__EXERCISE DATA__:
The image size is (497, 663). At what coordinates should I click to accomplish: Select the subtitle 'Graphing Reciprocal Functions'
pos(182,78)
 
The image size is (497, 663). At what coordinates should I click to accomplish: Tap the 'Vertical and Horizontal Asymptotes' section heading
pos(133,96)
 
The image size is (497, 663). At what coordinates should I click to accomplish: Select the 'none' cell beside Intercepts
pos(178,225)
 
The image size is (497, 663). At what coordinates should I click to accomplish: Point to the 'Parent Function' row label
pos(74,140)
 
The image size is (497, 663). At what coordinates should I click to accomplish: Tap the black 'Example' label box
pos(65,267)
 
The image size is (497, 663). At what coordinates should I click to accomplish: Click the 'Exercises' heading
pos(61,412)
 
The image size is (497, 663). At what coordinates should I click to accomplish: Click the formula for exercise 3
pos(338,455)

__SHORT TASK__: Scale the answers by copying all the items above, requests included, and multiplying every coordinate in the answers by 1.2, rounding to whole numbers with halves rounded up. Leave the numbers in the requests unchanged.

__ANSWER TO THE TASK__:
The image size is (497, 663). At what coordinates should I click to accomplish: Select the subtitle 'Graphing Reciprocal Functions'
pos(218,94)
 
The image size is (497, 663). At what coordinates should I click to accomplish: Tap the 'Vertical and Horizontal Asymptotes' section heading
pos(160,115)
 
The image size is (497, 663). At what coordinates should I click to accomplish: Select the 'none' cell beside Intercepts
pos(214,270)
 
The image size is (497, 663). At what coordinates should I click to accomplish: Point to the 'Parent Function' row label
pos(89,168)
 
The image size is (497, 663). At what coordinates should I click to accomplish: Tap the black 'Example' label box
pos(78,320)
 
The image size is (497, 663). At what coordinates should I click to accomplish: Click the 'Exercises' heading
pos(73,494)
 
The image size is (497, 663). At what coordinates should I click to accomplish: Click the formula for exercise 3
pos(406,546)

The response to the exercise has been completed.